In terms of personnel assembled alone, this version of Sinking The Titanic starts with a solid foundation. Known for their performances of Philip Glass work (among others), Alter Ego is a music ensemble out of Italy that specializes in contemporary performances, while ambient/experimental musician Philip Jeck mans the turntables and Bryars himself provides upright bass. Going for the endurance record (at least on recorded versions), these performers stretch the piece out to over seventy minutes as they expand on ideas introduced in other performances while adding their own flavors as well.
The biggest difference here are probably the additions by Jeck, who creeps in and out of the mix while nearly always making his presence felt. At times, he coats the recording in a thin haze of his magic decaying dust, while in others he drifts away and lets the sad orchestration of Alter Ego and Bryars creep through. In fact, the entire long opening section sounds like backing music for a dive to the bottom of the ocean wreckage as Jeck adds crackling loops while deep string drones sweep behind it. Eventually, the cloudy water clears, and the sad melody of "Autumn" (a hymn that the onboard string quartet of the Titanic played as it went down) swirls in.
As the piece progresses, recordings of survivors talking about their memories of that night crop up, along with lost bits of music from the era and other sounds. In one completely unexpected move, Alter Ego teases out a beautiful, and slightly uplifting moment about an hour into the recording that takes the performance in a different direction if only for a moment. Even more than the other recorded versions, this new version seems to convey a real true sense of disintegration of both physical objects and memories themselves. Live instrumentation rises up out of murky depths and then fragments and falls apart while spoken passages appear out of a half-remembered haze and then get clouded again or simply overtaken.

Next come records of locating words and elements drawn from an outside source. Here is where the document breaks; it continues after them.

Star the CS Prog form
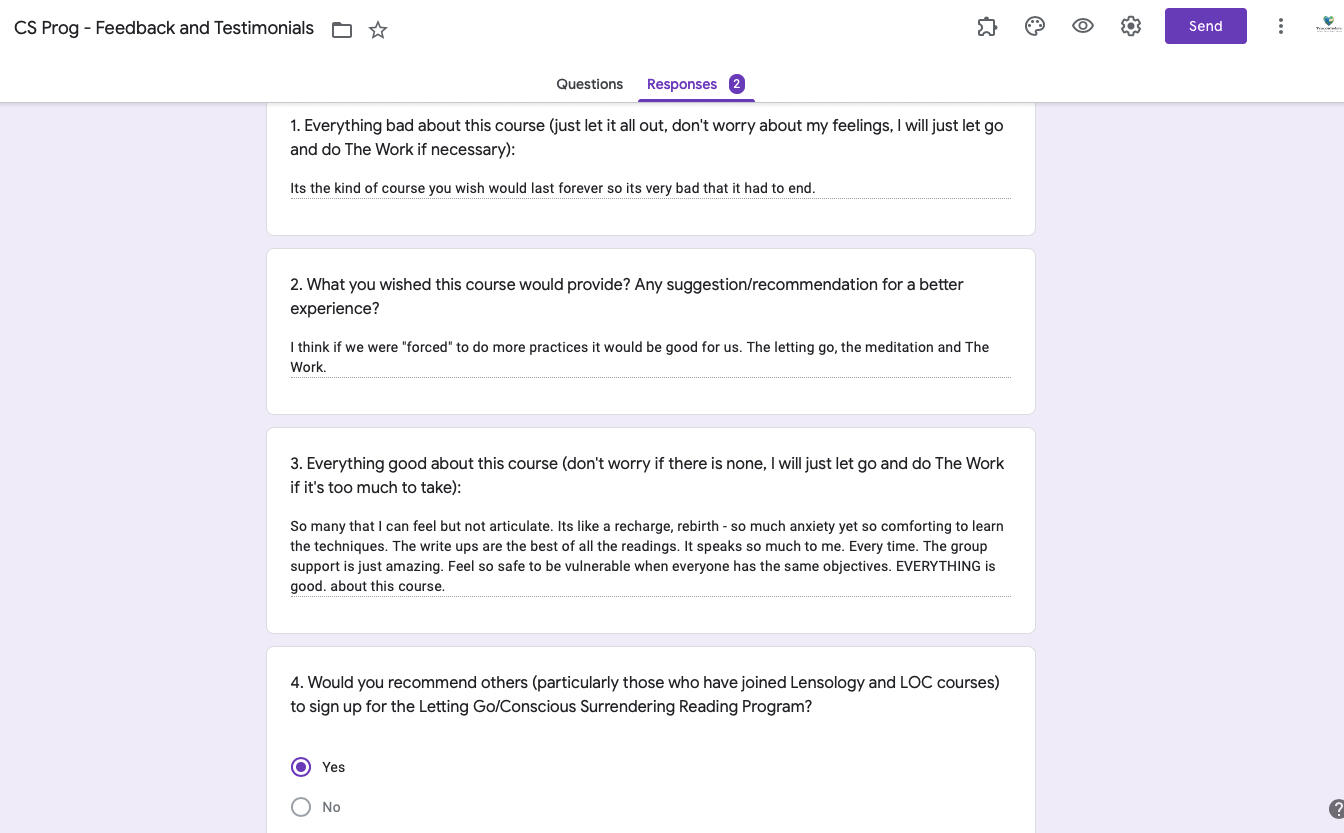The height and width of the screenshot is (833, 1344). 378,30
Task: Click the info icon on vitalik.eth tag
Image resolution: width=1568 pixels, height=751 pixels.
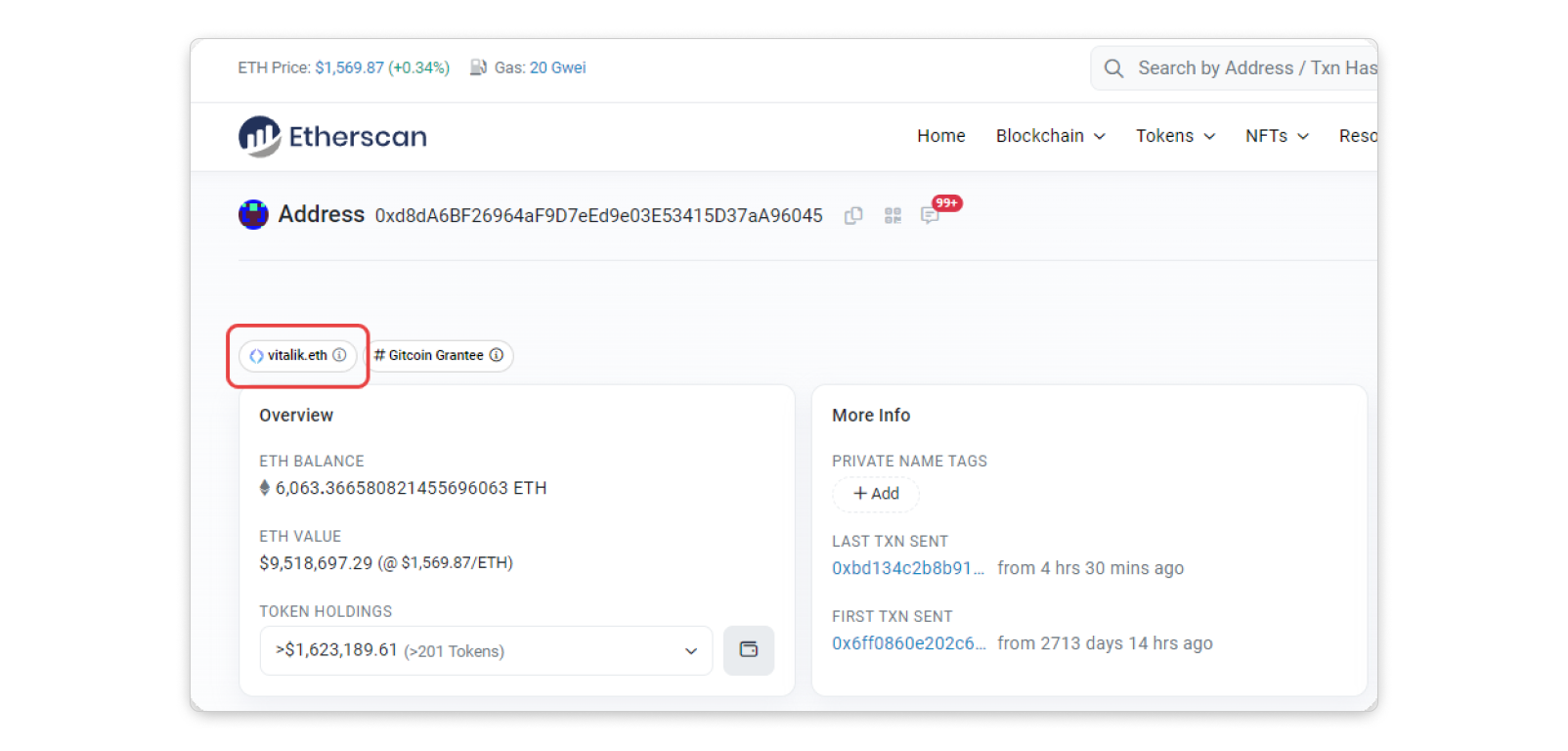Action: point(339,355)
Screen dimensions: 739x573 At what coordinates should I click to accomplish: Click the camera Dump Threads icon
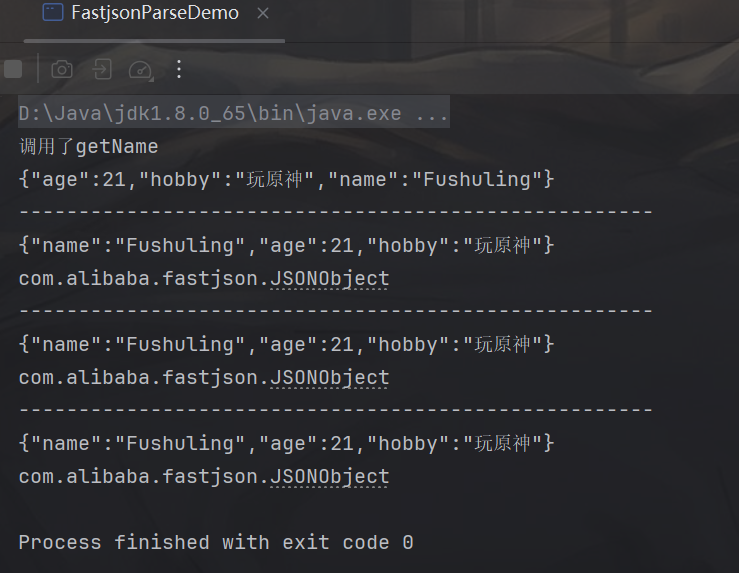pos(62,69)
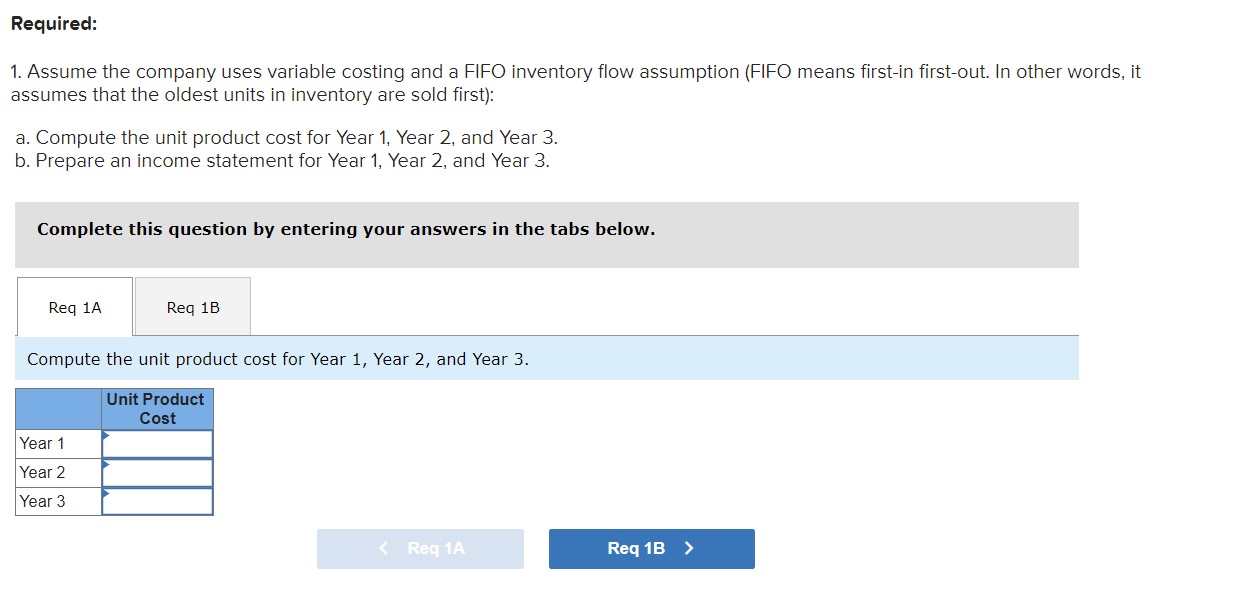Select the Year 3 row label
This screenshot has width=1243, height=615.
(x=40, y=500)
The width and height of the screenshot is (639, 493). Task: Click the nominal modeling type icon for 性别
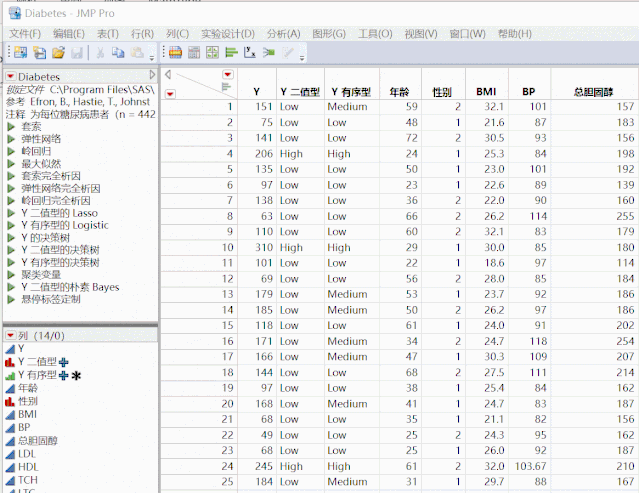pos(9,400)
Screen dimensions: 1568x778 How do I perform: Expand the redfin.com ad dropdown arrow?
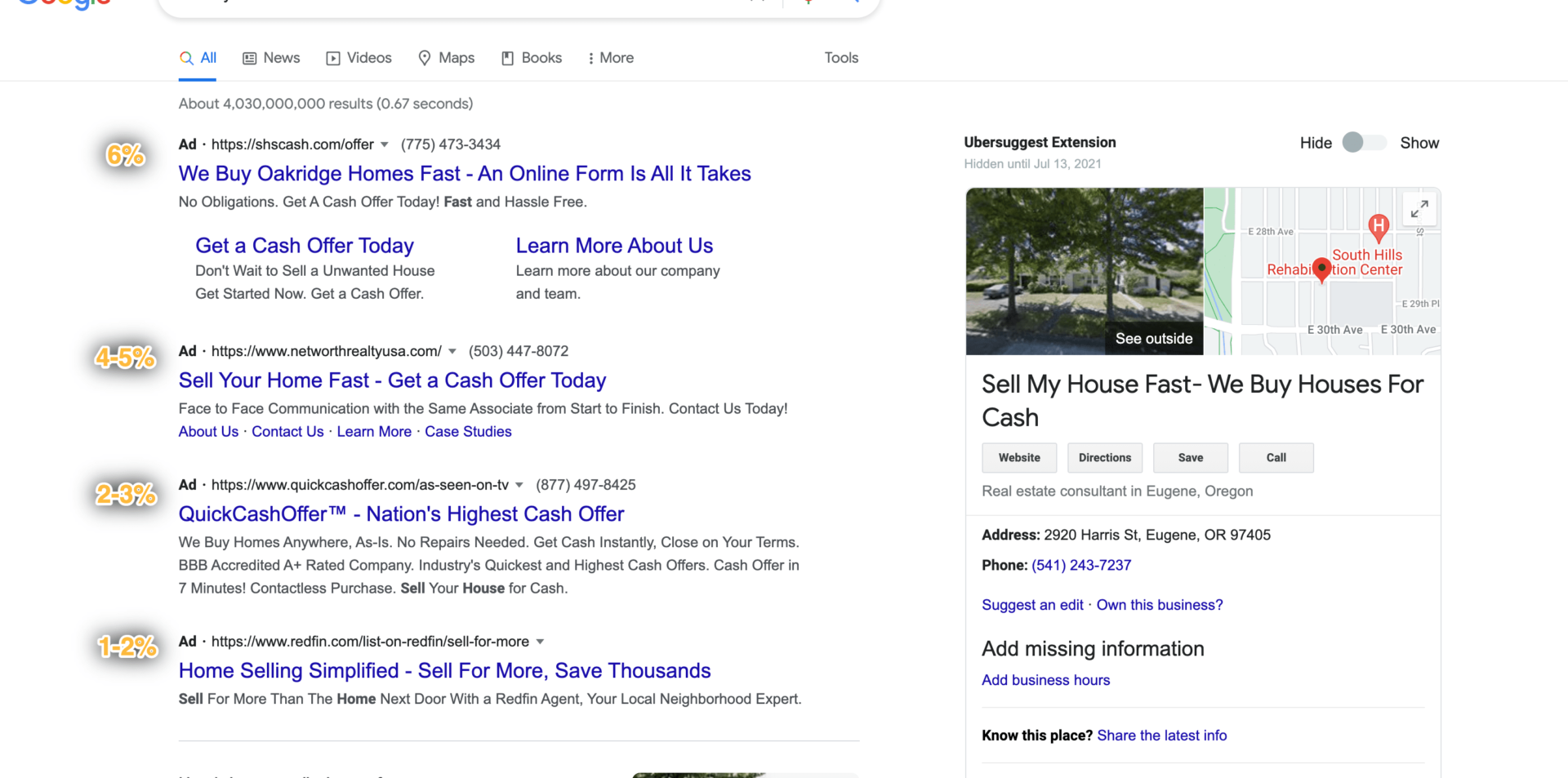tap(540, 642)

Recorded live at the 49th International Festival of Contemporary Music at The Venice Biennale in 2005, The Sinking Of The Titanic (1969-) contains certain elements of both the recorded in an empty water-tower live version (which is now out-of-print) released on Crepuscule Records in 1990 and the Point Records version released in 1995. Although you can't hear any crowd noise, the soft reverb of the live setting and some of the other imperfections (such as the soft spittle noises on the reeds of the woodwinds) work nicely within the context of the piece. An average person probably doesn't need three different versions of this recording in their collection, but if you're a fan of ambient music or even modern classical and you don't yet have it, this may very well be the best version to get.